The reasons for this are not obvious. It may be that the religious know what evil is or, at least, that it is, and, unlike the irreligious, are not so ready to believe that evil can be explained, and thereby excused, by a history of child abuse or, say, a "post-traumatic stress disorder" or a "temporal lobe seizure." Or, again unlike the irreligious, and probably without having read so much as a word of his argument, they may be morally disposed (or better, predisposed) to agree with the philosopher Immanuel Kant--that greatest of the moralists--who said it was a "categorical imperative" that a convicted murderer "must die." Or perhaps the religious are simply quicker to anger and, while instructed to do otherwise, slower, even unwilling, to forgive. In a word, they are more likely to demand that justice be done. Whatever the reason, there is surely a connection between the death penalty and religious belief.

Berns then turns to consider the contrast between attitudes toward the death penalty in the United States and Europe. The contrasts are both obvious and instructive. Secular Europe is now on something of a global crusade against the death penalty. In the United States, high rates of church-going are matched to a high level of support for the death penalty.

As Berns explains, this has not escaped European attention. "European politicians and journalists recognize or acknowledge the connection, if only inadvertently, when they simultaneously despise us Americans for supporting the death penalty and ridicule us for going to church." Berns documents the depth of European secularity -- only about 4 percent of Germans attend church weekly, and in other major European nations the percentages are often even lower. In the end, Berns argues that Europe has lost a passion for punishment -- even respect for a structure of moral law.

He then offers a cogent observation:

A world so lacking in passion lacks the necessary components of punishment. Punishment has its origins in the demand for justice, and justice is demanded by angry, morally indignant men, men who are angry when someone else is robbed, raped, or murdered, men utterly unlike Camus's Meursault. This anger is an expression of their caring, and the just society needs citizens who care for each other, and for the community of which they are parts. One of the purposes of punishment, particularly capital punishment, is to recognize the legitimacy of that righteous anger and to satisfy and thereby to reward it. In this way, the death penalty, when duly or deliberately imposed, serves to strengthen the moral sentiments required by a self-governing community.

Professor Berns offers genuine insight and understanding in this argument. Indeed, I think his argument is even larger than the death penalty in its application. The absence of God -- and thus the absence of a transcendent standard of judgment and morality -- inevitably weakens all moral judgment.

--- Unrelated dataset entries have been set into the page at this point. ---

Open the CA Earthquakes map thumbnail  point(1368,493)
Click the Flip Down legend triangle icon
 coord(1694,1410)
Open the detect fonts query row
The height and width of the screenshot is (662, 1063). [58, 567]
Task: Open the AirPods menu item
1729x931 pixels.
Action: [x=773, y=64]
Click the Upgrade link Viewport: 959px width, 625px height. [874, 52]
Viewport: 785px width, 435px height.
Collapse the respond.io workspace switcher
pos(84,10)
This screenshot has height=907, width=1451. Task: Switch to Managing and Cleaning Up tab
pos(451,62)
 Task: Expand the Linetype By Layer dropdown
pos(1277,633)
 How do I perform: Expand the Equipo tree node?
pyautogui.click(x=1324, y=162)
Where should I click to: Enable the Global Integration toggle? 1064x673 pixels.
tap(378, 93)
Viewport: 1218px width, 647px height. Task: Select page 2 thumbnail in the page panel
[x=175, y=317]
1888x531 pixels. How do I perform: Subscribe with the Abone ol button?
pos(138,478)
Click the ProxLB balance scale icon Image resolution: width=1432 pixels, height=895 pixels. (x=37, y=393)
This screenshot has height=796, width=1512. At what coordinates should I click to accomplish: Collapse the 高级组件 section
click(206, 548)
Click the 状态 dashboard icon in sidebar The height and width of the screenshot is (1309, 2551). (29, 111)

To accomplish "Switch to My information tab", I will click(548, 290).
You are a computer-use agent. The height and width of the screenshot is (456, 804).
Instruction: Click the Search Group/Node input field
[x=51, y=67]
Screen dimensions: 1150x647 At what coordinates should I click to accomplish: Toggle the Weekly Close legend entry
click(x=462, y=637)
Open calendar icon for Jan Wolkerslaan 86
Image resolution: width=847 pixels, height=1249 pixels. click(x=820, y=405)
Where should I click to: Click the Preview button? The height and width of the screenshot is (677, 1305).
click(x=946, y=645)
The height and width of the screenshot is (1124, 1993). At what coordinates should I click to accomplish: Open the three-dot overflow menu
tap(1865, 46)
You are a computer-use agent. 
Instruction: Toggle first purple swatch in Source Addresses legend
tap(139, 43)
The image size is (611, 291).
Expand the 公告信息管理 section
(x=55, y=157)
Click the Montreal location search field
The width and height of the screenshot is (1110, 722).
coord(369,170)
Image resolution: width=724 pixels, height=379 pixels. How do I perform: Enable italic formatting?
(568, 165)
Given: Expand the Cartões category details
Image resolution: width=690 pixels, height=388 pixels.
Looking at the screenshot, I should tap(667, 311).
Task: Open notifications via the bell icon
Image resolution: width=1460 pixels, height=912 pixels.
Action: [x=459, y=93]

This certainly applies in the case of the death penalty, but it must also apply in other cases as well. When a transcendent standard of judgment and value disappears, the regime of therapy remains. Crime becomes anti-social behavior, wrong-doing becomes a syndrome, and moral judgment is endlessly hesitant and constantly renegotiated.

Secularism transforms a society. Professor Walter Berns understands that one of the apparent consequences of secularism is the difficulty of making hard moral judgments -- the kind of hard judgment needed for the most evil of crimes.